I had a collaborator once who kept insisting that everything was hers because she had spent all those years compiling and thinking about the characters, while I spent my years writing and having produced movies and TV and books. She didn't know how to put the movie on the page. She thought she did.
She became PROPRIETARY over the work. It's mine, she'd scream. Mine! She'd throw a tantrum. That's how she got a lot of what she had. Tantrum Perks, she called them.
I tried to explain. I threw my own more amateurish tantrum, and then finally, I said, no. NO is a stopper. GETTING TO NO is good. But only half way there.
Rule 3
You want to Get to Yes. To agree on item after item, so that you're thinking in tone, story, reversals, etc. And still thinking individually. "Yes, I agree that you have done work," you say to your partner but ... or: "Yes, I agree that you have done work. Okay, I'll give you another five points."
Be careful here, though. That old adage: give an inch, they'll expect a mile. Or the collaborator will be grateful and work harder. In that case, count your blessings.
No Ego is the mantra. The only objective is a better script and then the best script possible. If things are deadlocked, there always should be one writer with final decision-making abilities.
Many if not most scripts produced these days are written by teams. It makes sense. All those decisions can be made and discarded quickly. One writer often is better with dialogue, another with structure. One is good inside the scenes, the other excels in concept. One is driven by fear, the other by overconfidence.
I recommend, for romance, working with a lover. For writing a good script, I would recommend against it.
Every day before you start writing reread what you've written from the beginning. It will lock you into place and you won't waste time.
And always ask yourself: is this suggestion or that suggestion based on my ego wanting its own way or my desire to produce the very best script?
Don't rewrite each other unless you first agree on it.
Before choosing a collaborator always ask to see samples of the other person's work. Maybe you have a genius in your midst who has completion anxiety or emotional problems. Listen to your gut. It's usually right.
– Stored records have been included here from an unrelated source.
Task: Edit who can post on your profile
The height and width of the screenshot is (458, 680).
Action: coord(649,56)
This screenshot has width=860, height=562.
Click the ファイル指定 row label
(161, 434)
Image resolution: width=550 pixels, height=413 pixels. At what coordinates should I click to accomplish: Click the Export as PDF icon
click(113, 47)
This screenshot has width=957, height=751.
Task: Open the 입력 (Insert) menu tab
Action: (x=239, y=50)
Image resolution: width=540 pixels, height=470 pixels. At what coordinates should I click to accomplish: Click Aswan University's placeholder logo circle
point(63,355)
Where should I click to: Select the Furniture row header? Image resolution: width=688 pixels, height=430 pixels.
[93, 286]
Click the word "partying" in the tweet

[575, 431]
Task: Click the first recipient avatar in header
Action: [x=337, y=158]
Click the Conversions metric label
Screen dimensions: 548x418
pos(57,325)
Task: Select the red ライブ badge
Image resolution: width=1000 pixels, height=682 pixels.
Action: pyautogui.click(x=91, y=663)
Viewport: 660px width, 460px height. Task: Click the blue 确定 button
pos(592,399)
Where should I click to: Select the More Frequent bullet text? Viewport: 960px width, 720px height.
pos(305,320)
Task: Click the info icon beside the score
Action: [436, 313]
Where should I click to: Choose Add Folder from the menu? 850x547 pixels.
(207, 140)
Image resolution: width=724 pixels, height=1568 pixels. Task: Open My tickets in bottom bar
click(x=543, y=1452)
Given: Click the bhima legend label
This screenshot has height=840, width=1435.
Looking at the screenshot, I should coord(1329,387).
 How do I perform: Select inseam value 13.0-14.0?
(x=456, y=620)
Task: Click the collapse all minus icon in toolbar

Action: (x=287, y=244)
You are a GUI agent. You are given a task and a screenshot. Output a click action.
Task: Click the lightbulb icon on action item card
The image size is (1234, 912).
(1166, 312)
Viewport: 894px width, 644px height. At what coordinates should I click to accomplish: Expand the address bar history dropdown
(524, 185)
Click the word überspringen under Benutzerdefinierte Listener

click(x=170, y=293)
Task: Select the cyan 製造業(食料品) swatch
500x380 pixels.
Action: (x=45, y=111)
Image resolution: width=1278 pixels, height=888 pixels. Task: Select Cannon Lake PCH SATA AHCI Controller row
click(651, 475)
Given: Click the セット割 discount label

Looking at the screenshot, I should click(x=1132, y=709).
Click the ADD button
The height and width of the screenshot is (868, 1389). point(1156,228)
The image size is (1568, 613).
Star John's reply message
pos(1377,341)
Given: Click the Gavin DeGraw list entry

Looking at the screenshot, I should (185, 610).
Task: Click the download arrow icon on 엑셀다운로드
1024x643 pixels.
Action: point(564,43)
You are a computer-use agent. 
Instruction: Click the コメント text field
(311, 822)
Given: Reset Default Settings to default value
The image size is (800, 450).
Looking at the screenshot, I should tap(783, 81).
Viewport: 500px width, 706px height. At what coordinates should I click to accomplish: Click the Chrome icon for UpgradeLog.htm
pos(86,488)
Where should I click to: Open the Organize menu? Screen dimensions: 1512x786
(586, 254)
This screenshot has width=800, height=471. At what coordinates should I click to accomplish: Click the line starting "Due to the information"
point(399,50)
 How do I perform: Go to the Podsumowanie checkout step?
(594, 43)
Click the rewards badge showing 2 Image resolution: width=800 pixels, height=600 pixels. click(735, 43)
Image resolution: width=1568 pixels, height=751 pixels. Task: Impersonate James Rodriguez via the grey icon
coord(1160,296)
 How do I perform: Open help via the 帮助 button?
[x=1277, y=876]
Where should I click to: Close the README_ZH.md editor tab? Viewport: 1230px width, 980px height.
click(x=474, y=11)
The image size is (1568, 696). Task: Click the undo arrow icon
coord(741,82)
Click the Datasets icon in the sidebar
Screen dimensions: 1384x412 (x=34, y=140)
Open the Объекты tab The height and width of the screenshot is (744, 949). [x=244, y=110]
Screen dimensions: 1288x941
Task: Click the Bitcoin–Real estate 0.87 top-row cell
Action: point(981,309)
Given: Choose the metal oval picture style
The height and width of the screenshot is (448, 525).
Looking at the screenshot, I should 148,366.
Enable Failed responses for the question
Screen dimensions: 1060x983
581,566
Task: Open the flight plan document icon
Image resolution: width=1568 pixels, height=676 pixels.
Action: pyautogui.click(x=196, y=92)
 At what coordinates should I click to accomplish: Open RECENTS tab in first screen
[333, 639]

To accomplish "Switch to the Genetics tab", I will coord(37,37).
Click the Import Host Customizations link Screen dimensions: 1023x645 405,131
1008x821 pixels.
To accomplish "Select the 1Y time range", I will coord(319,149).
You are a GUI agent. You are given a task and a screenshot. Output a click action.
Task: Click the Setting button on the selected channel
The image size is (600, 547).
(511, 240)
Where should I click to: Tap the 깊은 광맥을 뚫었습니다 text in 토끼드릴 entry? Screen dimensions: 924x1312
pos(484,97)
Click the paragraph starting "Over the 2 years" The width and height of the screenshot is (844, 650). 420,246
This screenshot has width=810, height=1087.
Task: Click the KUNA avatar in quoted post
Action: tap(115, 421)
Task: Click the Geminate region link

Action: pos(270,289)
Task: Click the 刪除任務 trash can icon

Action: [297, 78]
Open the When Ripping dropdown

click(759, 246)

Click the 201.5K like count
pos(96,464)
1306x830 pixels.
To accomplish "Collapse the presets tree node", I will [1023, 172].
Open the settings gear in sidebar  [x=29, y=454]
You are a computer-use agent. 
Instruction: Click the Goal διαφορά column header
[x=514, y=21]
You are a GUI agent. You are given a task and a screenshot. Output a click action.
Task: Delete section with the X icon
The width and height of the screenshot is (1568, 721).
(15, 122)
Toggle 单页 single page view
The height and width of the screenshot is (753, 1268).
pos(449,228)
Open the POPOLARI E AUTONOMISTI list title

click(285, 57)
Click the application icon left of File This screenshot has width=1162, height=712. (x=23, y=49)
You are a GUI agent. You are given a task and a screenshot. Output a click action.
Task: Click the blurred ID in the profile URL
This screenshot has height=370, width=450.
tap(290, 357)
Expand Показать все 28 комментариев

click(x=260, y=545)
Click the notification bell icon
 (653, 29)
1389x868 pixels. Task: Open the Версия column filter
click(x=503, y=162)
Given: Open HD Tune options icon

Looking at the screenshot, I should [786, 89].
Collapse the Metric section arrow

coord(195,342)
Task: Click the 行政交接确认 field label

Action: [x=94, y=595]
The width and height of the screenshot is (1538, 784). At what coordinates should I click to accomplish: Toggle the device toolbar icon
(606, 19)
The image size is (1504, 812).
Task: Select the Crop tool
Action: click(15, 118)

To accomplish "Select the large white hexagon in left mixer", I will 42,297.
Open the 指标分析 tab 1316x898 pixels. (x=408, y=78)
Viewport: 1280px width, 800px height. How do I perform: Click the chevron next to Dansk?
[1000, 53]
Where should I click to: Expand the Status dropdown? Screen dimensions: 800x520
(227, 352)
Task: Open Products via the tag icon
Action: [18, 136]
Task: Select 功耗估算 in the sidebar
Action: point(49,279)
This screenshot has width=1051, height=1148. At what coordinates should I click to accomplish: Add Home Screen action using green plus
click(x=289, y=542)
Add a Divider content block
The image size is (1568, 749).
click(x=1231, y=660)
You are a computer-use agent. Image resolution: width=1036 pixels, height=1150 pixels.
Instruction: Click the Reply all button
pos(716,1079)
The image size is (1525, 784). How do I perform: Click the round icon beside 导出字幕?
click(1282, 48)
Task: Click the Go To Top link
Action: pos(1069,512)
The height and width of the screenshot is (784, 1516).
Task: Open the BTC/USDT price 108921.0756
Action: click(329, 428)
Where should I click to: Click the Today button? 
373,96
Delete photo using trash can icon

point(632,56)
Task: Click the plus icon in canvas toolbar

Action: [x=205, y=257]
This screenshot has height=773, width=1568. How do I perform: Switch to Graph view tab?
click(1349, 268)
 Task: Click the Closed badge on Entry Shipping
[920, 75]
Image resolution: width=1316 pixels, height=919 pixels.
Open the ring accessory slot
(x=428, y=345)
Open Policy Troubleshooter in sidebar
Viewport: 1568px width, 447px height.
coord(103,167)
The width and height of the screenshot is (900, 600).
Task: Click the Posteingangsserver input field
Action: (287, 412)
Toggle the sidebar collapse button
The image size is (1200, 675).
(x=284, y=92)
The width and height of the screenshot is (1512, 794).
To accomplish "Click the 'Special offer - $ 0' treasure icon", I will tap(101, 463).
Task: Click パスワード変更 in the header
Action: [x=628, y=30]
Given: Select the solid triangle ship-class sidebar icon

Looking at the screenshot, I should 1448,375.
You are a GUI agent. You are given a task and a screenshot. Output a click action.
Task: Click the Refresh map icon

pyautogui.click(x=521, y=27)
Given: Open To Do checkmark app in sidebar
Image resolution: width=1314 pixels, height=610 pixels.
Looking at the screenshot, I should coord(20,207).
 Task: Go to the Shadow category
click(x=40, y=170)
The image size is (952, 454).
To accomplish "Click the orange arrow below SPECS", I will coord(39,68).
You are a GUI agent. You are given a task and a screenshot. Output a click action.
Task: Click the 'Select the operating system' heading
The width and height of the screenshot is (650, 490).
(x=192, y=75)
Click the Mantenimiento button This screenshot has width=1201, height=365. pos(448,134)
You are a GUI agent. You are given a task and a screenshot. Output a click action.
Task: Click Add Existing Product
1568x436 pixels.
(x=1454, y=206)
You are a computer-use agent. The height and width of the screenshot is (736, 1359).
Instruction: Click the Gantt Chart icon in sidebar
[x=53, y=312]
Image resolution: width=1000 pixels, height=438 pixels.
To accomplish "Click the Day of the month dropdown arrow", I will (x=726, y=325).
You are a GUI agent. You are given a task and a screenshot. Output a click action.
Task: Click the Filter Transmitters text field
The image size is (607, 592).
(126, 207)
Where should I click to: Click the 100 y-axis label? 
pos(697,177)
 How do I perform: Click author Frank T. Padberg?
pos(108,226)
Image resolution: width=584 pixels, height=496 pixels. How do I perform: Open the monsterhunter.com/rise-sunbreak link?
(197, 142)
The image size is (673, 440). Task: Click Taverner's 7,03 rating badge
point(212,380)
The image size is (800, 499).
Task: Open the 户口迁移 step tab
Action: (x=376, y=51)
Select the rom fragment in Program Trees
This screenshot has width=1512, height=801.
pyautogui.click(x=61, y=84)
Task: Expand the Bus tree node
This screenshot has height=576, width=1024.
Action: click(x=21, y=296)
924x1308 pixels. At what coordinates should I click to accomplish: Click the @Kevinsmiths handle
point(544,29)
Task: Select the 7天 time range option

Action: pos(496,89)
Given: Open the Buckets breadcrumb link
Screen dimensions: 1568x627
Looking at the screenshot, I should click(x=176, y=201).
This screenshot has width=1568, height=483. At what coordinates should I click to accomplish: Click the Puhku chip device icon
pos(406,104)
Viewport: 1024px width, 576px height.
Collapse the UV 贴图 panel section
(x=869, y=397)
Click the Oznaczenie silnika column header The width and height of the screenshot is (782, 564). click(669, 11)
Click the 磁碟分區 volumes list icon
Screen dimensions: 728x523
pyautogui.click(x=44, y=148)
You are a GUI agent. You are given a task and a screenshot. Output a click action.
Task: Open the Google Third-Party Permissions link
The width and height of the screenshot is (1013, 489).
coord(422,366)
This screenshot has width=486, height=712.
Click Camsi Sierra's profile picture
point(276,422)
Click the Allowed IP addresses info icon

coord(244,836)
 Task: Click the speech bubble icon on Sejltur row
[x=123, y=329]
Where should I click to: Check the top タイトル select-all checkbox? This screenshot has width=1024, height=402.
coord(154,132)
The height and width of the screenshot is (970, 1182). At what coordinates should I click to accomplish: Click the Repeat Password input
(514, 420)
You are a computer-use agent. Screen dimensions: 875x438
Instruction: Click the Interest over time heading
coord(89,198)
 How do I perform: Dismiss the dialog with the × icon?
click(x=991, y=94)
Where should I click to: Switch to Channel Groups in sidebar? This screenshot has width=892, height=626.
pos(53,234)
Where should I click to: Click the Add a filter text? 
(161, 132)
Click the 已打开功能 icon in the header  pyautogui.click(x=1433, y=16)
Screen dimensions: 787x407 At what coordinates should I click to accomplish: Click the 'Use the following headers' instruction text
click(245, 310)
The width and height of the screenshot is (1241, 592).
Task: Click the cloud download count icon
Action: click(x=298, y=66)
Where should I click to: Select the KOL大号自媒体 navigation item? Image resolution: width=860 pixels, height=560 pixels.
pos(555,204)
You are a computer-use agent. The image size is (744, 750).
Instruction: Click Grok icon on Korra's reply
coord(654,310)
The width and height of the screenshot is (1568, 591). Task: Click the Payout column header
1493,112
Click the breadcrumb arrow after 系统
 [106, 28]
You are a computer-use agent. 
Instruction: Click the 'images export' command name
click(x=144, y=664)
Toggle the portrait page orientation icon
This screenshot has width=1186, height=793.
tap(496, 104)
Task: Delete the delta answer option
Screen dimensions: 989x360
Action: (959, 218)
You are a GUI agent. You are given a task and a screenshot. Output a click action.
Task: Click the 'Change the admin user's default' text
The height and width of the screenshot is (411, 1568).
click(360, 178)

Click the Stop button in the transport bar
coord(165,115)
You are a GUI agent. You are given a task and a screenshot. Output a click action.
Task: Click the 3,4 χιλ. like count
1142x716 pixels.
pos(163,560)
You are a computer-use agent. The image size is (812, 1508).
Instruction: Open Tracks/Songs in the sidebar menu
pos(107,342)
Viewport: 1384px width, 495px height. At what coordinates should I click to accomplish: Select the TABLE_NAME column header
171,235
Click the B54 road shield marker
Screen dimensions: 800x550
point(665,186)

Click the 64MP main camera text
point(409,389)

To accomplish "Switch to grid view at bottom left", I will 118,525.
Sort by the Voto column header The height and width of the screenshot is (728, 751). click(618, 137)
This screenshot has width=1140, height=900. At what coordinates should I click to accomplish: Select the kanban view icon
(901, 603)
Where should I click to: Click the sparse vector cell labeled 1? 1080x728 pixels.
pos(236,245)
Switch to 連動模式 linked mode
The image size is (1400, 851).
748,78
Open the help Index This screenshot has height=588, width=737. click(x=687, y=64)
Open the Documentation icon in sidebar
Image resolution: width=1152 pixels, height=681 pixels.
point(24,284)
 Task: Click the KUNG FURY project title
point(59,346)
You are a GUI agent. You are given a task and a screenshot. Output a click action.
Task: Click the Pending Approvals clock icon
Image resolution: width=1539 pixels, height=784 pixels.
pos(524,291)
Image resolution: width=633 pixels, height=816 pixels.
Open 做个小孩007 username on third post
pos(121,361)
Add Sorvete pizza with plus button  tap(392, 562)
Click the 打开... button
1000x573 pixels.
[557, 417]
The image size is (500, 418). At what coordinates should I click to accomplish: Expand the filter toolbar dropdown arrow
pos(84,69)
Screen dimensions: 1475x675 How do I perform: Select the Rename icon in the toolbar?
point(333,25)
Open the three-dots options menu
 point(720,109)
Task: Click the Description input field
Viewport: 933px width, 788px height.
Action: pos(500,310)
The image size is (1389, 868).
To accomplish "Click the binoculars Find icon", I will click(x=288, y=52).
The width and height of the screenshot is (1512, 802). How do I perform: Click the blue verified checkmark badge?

Hold your temper back and watch out for RESENTMENTS. They will surely kill you, and the project.
About Christopher Keane
Christopher Keane is a working screenwriter and coach with major feature and TV series credits at Paramount, ABC, USA Network, etc. He's published novels and nonfiction books, including the bestseller How to Write a Selling Screenplay. Christopher taught and lectured at Harvard, Emerson College, NYU, and The Smithsonian Institution. Chris Keane's latest book is
ROMANCING THE A-LIST: How To Write the Movie the Big Stars Want to Make. He's written major studio/network movies/series and a dozen books. Check out his website at:
www.keanewords.com.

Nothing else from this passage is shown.